Engineer Onboarding

Engineer Onboarding Guide

Goal: zero-to-contributing in one week. Read Assyriology 101 first for the domain primer; this file covers the codebase.

Day 1: Orient

What Glintstone Is

A platform that unifies fragmented cuneiform research data (CDLI, ORACC, eBL, ePSD2, OGSL) so scholars can search, browse, and analyze ~353k ancient artifacts in one place. Every artifact is tracked through five stages: Captured > Recognized > Transcribed > Lemmatized > Translated.

This is a production academic tool. Data integrity and source attribution are not optional — they're structural requirements. Scholars' careers depend on proper credit.

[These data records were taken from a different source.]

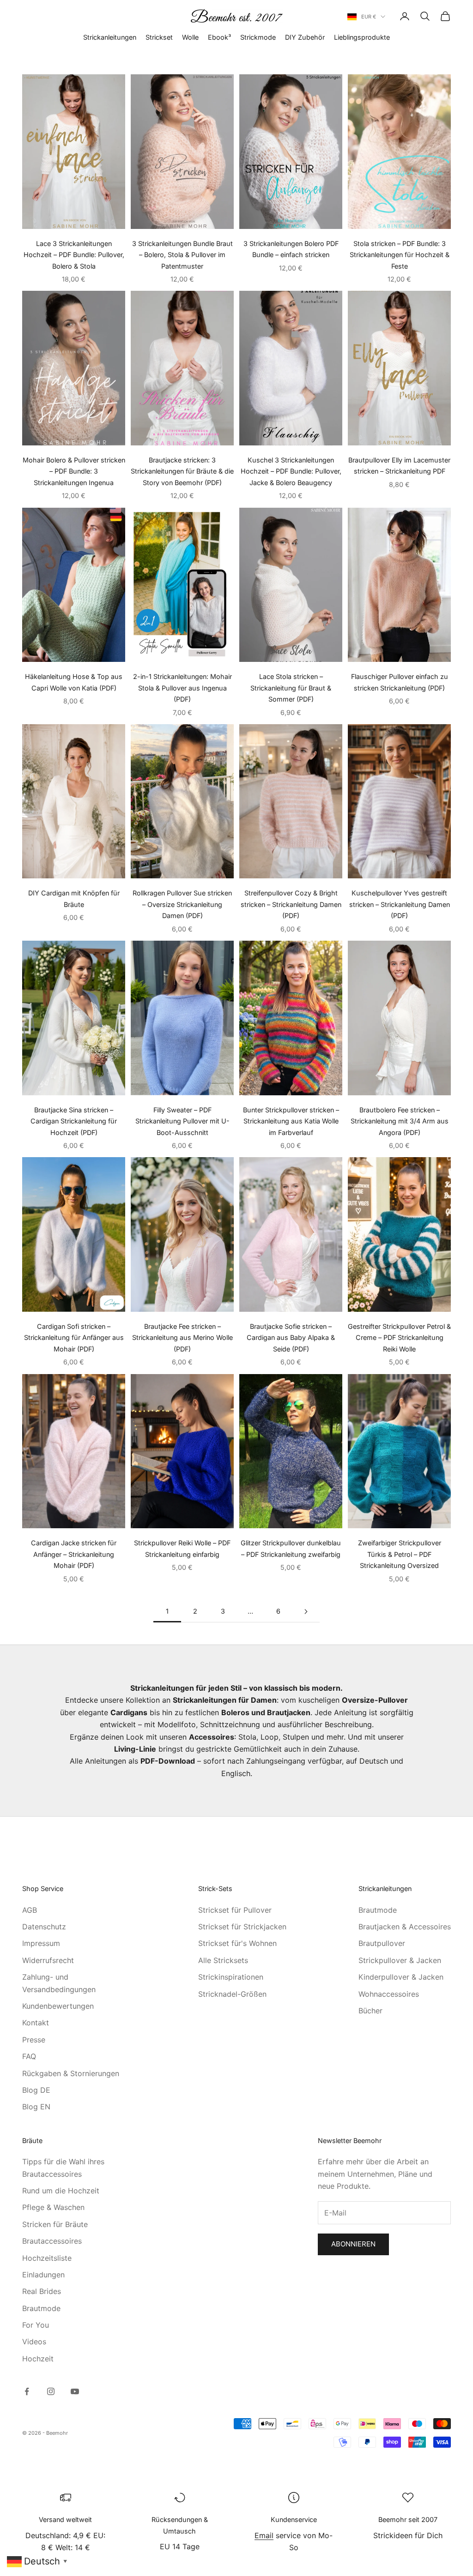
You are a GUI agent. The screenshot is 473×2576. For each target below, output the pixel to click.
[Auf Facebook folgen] (26, 2391)
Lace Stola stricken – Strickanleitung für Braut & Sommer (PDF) (290, 688)
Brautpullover (381, 1943)
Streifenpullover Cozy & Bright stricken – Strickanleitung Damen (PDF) (291, 904)
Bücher (370, 2010)
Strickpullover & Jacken (399, 1960)
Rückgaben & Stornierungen (70, 2073)
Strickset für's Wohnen (237, 1943)
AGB (29, 1910)
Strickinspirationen (230, 1977)
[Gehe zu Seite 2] (306, 1611)
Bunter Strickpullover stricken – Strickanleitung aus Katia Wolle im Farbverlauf (291, 1121)
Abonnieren (353, 2244)
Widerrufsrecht (48, 1960)
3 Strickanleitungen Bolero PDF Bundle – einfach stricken (291, 249)
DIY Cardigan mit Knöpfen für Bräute (74, 898)
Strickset (159, 37)
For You (35, 2325)
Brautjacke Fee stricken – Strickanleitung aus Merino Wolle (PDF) (182, 1337)
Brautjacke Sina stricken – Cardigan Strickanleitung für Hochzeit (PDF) (73, 1121)
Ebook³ (219, 37)
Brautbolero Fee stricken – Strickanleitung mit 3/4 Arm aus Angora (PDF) (400, 1121)
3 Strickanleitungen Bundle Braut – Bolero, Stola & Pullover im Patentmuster (182, 255)
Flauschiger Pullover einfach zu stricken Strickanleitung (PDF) (399, 682)
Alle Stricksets (223, 1960)
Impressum (41, 1943)
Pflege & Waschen (53, 2207)
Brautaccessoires (52, 2241)
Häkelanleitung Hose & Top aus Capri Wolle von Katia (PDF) (73, 682)
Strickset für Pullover (235, 1910)
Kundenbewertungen (58, 2006)
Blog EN (36, 2106)
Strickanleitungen (109, 37)
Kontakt (35, 2022)
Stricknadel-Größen (232, 1994)
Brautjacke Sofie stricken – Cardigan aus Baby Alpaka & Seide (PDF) (291, 1337)
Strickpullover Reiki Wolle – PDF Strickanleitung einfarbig (182, 1548)
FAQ (29, 2056)
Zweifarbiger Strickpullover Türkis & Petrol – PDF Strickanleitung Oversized (399, 1554)
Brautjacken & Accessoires (404, 1926)
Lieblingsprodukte (362, 37)
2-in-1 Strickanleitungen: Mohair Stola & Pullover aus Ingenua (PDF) (182, 688)
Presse (33, 2039)
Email (264, 2535)
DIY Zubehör (305, 37)
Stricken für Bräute (55, 2224)
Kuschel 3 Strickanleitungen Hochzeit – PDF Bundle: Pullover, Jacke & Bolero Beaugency (291, 471)
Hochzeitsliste (47, 2258)
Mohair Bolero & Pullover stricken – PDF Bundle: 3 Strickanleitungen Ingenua (74, 471)
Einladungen (43, 2274)
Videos (34, 2341)
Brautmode (377, 1910)
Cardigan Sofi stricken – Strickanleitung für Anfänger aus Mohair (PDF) (74, 1337)
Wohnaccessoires (388, 1994)
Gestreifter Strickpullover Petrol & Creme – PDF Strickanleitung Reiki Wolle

Architecture in 60 Seconds

Browser
  |
nginx (.test domains, port 80)
  |
  +---> Web App (port 8002, FastAPI + Jinja2)
  |         |
  |         +---> API (port 8001, FastAPI + JSON)
  |                   |
  |                   +---> PostgreSQL 17
  |
  +---> Marketing site (static)

Two-tier FastAPI: the web layer renders HTML and calls the API layer via httpx. The web layer never touches the database directly. This separation exists so the API can serve future consumers (other tools, ML pipelines, public access).

Directory Map

api/                 REST API: routes, repositories, services
app/                 Web app: routes, Jinja2 templates, CSS, JS
core/                Shared: config, database pool, base repository
data-model/
  glintstone-schema.yaml   Authoritative schema spec
  migrations/        SQL migrations (NNN_*.sql)
  migrate.py         Migration runner
ingestion/           ETL framework: typed connectors + CLI
docs/                Reference docs (this file, data-model/, getting-started/)
ops/local/           setup.sh, start.sh, stop.sh, nginx.conf
ops/deploy/          deploy.sh, rollback.sh, provision.sh, nginx/

Get Running

# Prerequisites: Homebrew, PostgreSQL 17, Python 3.9+

# One-time setup (creates DB, venv, /etc/hosts entries, nginx config)
./ops/local/setup.sh

# Start everything (PostgreSQL, API on 8001, web on 8002, nginx)
./ops/local/start.sh

# Verify
open http://app.glintstone.test       # Web UI
open http://api.glintstone.test/docs  # API docs (Swagger)

# Stop
./ops/local/stop.sh

Both servers run with --reload — edit a Python file and changes are live immediately.

Day 2: Read the Code

Start Here (in order)

File	Why
`Assyriology 101.md`	Domain primer — wedge-shaped marks to database tables
`core/config.py`	How settings work (pydantic-settings, .env)
`core/database.py`	Connection pool (psycopg3, dict_row, get_db dependency)
`core/repository.py`	BaseRepository: fetch_all, fetch_one, build_in_clause
`api/routes/artifacts.py`	Trace a request end-to-end
`api/repositories/artifact_repo.py`	Where SQL lives — the largest repo file
`app/routes/tablets.py`	How the web layer calls the API and renders templates
`app/templates/tablets/list.html`	Jinja2 template with macros and filters
`data-model/glintstone-schema.yaml`	Full schema spec

Key Code Patterns

Repository pattern — all SQL in api/repositories/*_repo.py, injected via FastAPI's Depends(get_db):

@router.get("/{p_number}")
def get_artifact(p_number: str, conn=Depends(get_db)):
    repo = ArtifactRepository(conn)
    return repo.find_by_p_number(p_number)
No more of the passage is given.